Regarding the name issue, during the televised debate between opposition leader Hristijan Mickoski and Prime Minister Zoran Zaev, Mickoski said that when VMRO-DPMNE re-asserts the majority in Macedonia, he will work to reverse the damage caused by the Prespa treaty.

For us, this treaty is absolutely a capitulation. With it, we deny our own national identity. We are absolutely not prepared to accept it in any case, the text of the treaty we have now. This is a crystal clear position which we have maintained – that the treaty harms our national interest and asks us to deny our centuries old identity, said Mickoski.

After repeated insistence from Zaev to say whether VMRO would cancel the treaty once given the opportunity, Mickoski said that the party does not intend to burn down and destroy, but that it would reverse the negative consequences of the treaty.

Countries have capitulated at times, but would then unite and turn into real powers. We will win the elections, and then we will show you, Mr. Zaev, how one should work for the benefit of Macedonia. Those that say that it is all over, they are wrong, said Mickoski.

Zaev, on the other hand, repeatedly used the name “North Macedonia” and absolutely refused at several direct requests to say whether there are Macedonians living in Greece. A large part of the name issue are the minority rights of Macedonians living in Greece, who have faced decades of assimilation and expulsion by the Greek Government.

The official language in Greece is the Greek language and they are our friends.

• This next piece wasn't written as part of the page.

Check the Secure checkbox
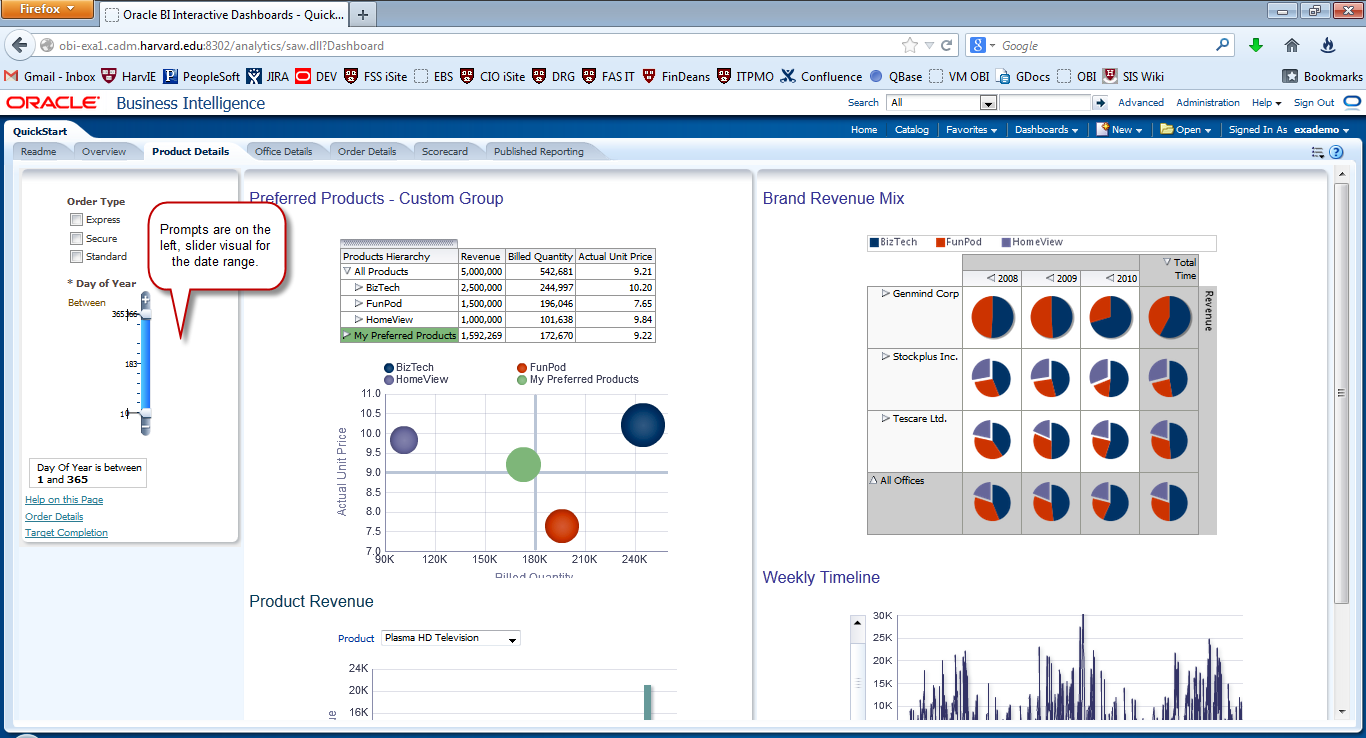[76, 238]
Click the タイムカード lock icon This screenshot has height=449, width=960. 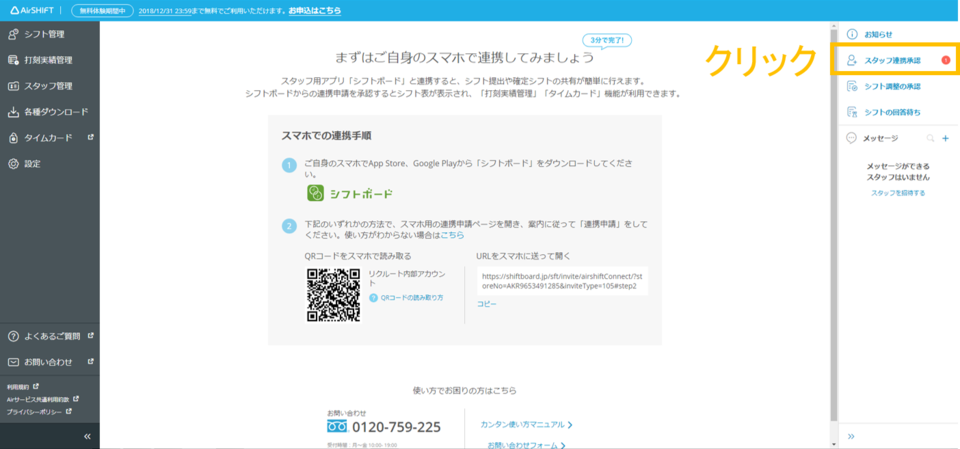14,138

You will not get me to go into a fight with Greece, Zaev responded when asked what language do the Macedonians in Greece speak, and what language is sung during the festival in the village of Ovcarane.

This refusal to even mention the minority issue comes after Foreign Minister Nikola Dimitrov, whose family originates from Aegean Macedonia or Northern Greece, at one point also tied himself in knots when asked about his own relatives and the other ethnic Macedonians in the region. According to the reading of the Prespa treaty adopted by the Zaev Government, even mentioning that Greece has ethnic minorities, let alone trying to identify them, is a violation of the treaty.

This segment of the interview came just after Zaev passionately insisted that Greece, with the Prespa treaty, has accepted the existance of the Macedonian nation and the Macedonian language, only to refuse to mention the words in the context of Macedonians abroad, especially in Greece.

Zaev also revealed that Greek Prime Minister Alexis Tsipras accepted his proposal to name Macedonia the “Republic of Ilinden Macedonia”, but that it was rejected by the Greek opposition. This proposal was used to extract a response from Macedonia that this, mostly positively received proposal, would be acceptable for domestic use, but once this name was withdrawn, Zaev was still stuck with his acceptance of a much more extensive renaming process – one used domestically as well as internationally – but under a far less acceptable name – the “Republic of North Macedonia”.
During the interview, Zaev insisted that he agreed to the domestic use of the new name precisely because Greece accepted the Macedonian national identity. Greek politicians, on the other hand, insist that they only agreed that the adjective Macedonian is used to describe the citizenship of the citizens of the “Republic of North Macedonia”, while the language is called Macedonian but with a lengthy caveat that it is a Slavic language.